Disney Destinies: How Passing, Patience and Determination Can Take Anyone Anywhere by Karl Beaudry recounts stories of Disney personalities and legends who experienced tough times and moved past them.  Beaudry starts with the big cheese himself, Walt Disney, reminding us of his setbacks including a bankruptcy and detractors who mocked his ideas.   Along with Walt Disney, Beaudry profiles Disney figures that you are likely aware of like Bob Gurr, Tony Baxter, Ward Kimball and more.  But he also spends time with lesser discussed figures like Vesey Walker, Owen Pope, and a surprise Disney personality Steve Martin.  The typical chapter is not a full biography but a look at specific incidents that the individual had to struggle with to become the success they later became.
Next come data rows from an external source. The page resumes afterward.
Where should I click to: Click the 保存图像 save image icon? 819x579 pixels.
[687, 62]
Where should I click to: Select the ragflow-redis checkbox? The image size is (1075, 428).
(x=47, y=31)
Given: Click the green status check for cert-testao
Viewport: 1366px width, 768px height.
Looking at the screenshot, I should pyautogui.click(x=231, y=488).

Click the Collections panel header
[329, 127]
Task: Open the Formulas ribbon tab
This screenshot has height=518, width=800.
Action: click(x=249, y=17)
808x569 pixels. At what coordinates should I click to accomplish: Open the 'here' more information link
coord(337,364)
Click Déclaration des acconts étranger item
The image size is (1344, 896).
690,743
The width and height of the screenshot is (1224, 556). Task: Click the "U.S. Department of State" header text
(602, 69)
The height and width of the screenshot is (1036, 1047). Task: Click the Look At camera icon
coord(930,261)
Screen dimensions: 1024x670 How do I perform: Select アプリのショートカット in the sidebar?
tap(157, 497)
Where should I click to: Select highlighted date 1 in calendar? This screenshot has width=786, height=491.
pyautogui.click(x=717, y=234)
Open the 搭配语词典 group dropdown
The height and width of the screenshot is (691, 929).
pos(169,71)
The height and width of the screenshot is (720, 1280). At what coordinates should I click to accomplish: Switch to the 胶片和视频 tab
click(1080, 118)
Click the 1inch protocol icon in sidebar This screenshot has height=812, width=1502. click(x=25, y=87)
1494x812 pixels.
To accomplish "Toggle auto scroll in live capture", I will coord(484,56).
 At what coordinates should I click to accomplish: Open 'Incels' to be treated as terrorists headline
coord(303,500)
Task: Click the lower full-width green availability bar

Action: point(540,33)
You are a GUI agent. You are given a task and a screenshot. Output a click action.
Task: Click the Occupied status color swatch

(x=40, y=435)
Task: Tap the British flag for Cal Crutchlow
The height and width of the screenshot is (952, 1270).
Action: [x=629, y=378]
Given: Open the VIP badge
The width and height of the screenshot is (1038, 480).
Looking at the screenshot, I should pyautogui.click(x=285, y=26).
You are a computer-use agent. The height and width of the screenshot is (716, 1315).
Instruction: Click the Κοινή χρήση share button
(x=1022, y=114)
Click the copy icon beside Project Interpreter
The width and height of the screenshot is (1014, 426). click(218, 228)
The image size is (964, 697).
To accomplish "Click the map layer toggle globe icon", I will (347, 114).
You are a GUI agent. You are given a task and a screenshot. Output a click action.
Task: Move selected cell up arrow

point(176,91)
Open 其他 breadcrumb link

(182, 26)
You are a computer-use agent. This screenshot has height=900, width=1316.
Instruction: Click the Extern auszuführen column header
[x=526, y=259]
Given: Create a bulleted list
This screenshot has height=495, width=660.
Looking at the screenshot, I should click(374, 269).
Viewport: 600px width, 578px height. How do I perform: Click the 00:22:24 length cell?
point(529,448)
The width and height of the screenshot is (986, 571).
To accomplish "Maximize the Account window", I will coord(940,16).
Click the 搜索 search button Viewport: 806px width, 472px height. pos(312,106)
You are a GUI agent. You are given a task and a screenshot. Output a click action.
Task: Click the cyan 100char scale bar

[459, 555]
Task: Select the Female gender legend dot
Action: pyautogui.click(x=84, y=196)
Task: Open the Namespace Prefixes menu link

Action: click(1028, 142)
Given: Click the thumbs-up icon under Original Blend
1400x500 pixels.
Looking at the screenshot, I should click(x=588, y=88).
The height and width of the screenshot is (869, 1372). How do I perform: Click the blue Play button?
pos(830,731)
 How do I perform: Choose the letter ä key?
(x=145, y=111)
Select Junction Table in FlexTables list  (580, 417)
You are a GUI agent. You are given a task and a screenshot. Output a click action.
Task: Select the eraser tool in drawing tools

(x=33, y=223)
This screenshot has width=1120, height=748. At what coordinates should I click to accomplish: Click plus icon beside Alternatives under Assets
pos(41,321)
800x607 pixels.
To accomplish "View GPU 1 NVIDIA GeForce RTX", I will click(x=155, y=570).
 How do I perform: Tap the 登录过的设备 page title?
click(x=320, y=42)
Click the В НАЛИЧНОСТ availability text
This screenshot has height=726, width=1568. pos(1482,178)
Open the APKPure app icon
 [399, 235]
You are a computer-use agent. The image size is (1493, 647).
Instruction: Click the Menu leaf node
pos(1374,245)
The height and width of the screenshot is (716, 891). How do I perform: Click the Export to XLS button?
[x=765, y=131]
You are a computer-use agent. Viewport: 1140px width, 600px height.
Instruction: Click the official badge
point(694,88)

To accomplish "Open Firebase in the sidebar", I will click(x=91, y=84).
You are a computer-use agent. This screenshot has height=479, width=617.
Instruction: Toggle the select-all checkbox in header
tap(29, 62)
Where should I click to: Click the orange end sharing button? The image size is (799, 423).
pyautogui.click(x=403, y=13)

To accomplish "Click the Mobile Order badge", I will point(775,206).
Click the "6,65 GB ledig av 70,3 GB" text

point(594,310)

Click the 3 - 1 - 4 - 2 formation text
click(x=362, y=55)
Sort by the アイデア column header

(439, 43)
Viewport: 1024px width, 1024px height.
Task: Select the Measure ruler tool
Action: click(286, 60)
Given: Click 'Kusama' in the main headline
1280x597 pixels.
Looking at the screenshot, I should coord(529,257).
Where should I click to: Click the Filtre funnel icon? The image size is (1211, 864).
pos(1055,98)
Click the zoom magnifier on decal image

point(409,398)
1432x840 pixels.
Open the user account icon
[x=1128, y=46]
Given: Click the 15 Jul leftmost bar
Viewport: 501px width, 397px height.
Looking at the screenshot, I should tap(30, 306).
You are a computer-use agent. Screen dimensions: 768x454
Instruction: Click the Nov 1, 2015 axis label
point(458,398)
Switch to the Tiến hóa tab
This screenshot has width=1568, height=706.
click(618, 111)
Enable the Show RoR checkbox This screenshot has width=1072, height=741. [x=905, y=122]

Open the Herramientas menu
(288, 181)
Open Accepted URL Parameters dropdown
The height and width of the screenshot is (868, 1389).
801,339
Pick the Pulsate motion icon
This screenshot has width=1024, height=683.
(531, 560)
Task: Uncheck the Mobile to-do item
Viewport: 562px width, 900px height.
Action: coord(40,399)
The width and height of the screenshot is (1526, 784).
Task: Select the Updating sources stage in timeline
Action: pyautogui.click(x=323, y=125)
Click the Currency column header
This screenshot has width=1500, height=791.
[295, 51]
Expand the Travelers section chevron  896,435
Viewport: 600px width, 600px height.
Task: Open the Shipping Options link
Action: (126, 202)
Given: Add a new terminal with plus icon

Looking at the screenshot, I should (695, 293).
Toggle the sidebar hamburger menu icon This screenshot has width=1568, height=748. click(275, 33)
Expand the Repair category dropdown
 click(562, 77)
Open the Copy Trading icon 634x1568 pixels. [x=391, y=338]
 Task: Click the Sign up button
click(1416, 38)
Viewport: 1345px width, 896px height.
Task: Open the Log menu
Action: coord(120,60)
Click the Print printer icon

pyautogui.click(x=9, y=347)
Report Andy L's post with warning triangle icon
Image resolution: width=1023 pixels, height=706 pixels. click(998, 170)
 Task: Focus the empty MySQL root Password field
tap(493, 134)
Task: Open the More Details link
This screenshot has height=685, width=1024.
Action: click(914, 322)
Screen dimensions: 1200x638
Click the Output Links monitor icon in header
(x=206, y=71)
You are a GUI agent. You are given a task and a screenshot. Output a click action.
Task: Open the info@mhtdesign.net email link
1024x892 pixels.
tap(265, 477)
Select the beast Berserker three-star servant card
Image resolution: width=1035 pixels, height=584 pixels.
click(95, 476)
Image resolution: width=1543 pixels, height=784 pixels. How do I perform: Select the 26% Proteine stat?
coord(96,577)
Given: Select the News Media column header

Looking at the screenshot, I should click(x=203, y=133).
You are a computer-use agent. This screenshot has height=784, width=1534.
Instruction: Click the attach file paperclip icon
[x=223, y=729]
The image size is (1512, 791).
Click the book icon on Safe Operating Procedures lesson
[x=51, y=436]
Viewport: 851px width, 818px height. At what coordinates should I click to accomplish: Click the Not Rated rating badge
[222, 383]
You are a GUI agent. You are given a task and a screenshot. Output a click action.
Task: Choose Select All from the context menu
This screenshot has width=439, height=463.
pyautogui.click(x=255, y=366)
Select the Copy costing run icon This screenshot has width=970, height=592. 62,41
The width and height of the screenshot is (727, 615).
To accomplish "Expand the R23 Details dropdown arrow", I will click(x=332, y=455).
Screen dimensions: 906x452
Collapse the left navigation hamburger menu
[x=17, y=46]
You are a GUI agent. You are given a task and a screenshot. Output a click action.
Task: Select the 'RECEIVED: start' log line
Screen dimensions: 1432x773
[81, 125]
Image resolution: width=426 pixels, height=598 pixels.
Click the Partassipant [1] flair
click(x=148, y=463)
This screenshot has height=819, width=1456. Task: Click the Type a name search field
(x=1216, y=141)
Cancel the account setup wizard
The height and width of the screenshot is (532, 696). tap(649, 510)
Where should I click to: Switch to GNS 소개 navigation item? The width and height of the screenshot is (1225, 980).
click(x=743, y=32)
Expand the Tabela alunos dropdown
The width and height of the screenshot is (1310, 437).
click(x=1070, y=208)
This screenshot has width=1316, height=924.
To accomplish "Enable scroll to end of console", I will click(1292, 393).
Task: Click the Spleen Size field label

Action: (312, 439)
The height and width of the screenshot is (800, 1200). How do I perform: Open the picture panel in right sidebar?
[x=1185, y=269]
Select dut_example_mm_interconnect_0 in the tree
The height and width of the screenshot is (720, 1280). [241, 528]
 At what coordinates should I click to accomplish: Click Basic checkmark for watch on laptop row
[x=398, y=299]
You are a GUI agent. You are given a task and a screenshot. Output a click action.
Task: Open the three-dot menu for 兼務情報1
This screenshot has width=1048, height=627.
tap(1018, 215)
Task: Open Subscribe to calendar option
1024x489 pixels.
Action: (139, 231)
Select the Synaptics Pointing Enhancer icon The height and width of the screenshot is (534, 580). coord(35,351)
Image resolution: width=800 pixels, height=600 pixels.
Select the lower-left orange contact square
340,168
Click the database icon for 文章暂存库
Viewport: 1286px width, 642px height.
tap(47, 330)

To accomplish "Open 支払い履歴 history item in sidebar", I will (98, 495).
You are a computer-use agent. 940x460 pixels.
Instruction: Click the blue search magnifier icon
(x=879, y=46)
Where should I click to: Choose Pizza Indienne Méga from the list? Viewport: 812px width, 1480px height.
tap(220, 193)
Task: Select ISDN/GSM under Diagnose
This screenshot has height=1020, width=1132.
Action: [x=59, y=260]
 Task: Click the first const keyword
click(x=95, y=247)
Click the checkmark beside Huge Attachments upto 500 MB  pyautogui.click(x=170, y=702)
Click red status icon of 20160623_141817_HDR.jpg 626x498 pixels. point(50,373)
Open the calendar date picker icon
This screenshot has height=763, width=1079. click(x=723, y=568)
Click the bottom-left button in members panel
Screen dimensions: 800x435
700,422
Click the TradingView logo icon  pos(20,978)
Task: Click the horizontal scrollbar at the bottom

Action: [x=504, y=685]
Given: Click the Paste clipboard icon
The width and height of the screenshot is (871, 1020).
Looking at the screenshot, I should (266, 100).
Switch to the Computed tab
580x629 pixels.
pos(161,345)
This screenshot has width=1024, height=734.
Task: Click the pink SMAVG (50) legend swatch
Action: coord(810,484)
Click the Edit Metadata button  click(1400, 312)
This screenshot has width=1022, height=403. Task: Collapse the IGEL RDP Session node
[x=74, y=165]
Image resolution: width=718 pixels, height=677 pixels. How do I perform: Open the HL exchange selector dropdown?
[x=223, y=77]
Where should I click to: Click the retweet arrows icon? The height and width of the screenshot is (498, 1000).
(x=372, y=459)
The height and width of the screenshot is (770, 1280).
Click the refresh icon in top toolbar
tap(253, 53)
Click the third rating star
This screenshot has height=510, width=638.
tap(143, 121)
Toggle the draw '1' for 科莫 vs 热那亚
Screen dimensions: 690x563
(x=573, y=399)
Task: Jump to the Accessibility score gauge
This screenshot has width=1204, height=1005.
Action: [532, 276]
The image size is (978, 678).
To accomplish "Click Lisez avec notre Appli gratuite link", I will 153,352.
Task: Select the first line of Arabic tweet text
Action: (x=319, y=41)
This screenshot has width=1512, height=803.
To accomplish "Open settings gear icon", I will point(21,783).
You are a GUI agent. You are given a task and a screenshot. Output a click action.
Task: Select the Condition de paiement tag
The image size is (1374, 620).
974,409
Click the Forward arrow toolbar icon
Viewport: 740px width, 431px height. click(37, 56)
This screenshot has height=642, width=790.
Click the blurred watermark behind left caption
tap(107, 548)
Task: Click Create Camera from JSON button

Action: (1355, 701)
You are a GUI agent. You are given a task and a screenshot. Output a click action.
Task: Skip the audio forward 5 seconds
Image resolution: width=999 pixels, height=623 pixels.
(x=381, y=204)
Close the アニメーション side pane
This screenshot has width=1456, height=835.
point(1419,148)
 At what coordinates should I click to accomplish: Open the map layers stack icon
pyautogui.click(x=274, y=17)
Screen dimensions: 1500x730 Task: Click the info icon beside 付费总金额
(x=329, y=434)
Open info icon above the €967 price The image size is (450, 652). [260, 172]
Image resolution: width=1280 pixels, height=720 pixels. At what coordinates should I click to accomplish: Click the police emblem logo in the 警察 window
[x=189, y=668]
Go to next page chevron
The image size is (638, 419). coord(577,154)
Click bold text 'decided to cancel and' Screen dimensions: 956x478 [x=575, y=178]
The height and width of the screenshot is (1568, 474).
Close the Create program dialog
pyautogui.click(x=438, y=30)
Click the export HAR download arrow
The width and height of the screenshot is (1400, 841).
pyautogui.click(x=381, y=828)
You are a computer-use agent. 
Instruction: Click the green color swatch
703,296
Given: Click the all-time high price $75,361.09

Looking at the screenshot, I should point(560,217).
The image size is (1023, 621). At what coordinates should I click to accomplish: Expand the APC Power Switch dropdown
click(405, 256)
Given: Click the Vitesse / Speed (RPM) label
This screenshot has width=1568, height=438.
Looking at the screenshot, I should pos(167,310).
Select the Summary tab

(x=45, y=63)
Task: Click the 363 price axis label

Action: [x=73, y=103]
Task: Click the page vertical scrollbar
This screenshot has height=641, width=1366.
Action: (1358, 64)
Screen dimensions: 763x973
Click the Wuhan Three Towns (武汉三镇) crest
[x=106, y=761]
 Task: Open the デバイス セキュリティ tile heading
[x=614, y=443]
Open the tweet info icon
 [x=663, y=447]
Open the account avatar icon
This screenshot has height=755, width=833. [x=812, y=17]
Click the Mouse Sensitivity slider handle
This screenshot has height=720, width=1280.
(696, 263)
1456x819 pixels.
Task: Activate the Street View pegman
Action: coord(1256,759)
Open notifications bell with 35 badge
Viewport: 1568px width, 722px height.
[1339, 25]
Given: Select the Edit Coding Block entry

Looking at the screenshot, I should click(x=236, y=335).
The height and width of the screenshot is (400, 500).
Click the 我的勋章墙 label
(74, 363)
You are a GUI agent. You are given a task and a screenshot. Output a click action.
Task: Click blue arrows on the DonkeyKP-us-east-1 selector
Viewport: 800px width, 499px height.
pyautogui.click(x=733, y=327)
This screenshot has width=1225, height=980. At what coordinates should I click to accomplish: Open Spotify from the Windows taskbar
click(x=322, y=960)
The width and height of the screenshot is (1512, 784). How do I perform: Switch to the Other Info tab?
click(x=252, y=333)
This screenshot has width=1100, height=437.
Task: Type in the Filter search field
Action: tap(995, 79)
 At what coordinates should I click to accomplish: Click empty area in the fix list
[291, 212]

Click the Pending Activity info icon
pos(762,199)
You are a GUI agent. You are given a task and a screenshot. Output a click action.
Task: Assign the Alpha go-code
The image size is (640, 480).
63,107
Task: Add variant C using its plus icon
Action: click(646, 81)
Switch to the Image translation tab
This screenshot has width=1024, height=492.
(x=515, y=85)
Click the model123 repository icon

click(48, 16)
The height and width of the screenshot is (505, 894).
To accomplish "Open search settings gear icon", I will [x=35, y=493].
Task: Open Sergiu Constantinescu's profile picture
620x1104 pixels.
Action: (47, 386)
I can see someone picking this up and believing it is a book of biographies like Walt Disney's Imagineering LegendsDisney Destinies is not really a history book, it is an inspirational text.  I think an alternative name, in jest only, would be Chicken Soup for the Disney Fan's Soul (it does not appear such a book exists).  In this book the inspiration is not provided through moral tales or fables, but through the real-life stories of people that Disney fans will likely know or come to relate to by the end of the profile.  Why inspiration?  Beaudry makes it clear that he was reading a lot of Disney history during a rough patch in his life and found inspiration from the stories he was reading.  In short, he is now sharing what inspired him when he was undergoing a personal struggle.  Beaudry succeeds in sharing this inspiration by providing easy to read text with smooth connections between the story and where the individual could claim success.

Though I will admit with me being a history fan there were still insights I pulled out of the book.  I did not realize how the lose of Roger Broggie's father as a young child put him on the path towards his later career.  And I did find the thoughts on Steve Martin's career, including his job at Disneyland as a youth before the magic shop and his long years as a stand-up without success as a story of perseverance.  And I had never really thought about the fact that the Popes relocated their entire lives to Disney property from the Studio to Disneyland to Walt Disney World throughout the decades to support Walt Disney's dream.  

I could see giving this book to a Disney fan facing a personal struggle since they will connect to the profiled figures.  I could also see giving this book to a young adult just starting to dig into Disney history since there are a number of individuals that they will be introduced to who will come up again in their reading.  I would probably not suggest this to someone who wanted an in-depth history of the Walt Disney Company, as this is not the book's purpose.  With a Kindle version priced at $4.99 it would be an easy book to give to a Disney minded friend who needs inspiration.

Everyone struggles sometimes and everyone needs some inspiration.  As Karl Beaudry points out there are no real dead-end jobs.  There are only steps in one's story.  Disney Destinies reminds us that even those we admire faced difficulties in their lives.  And like them we can overcome them.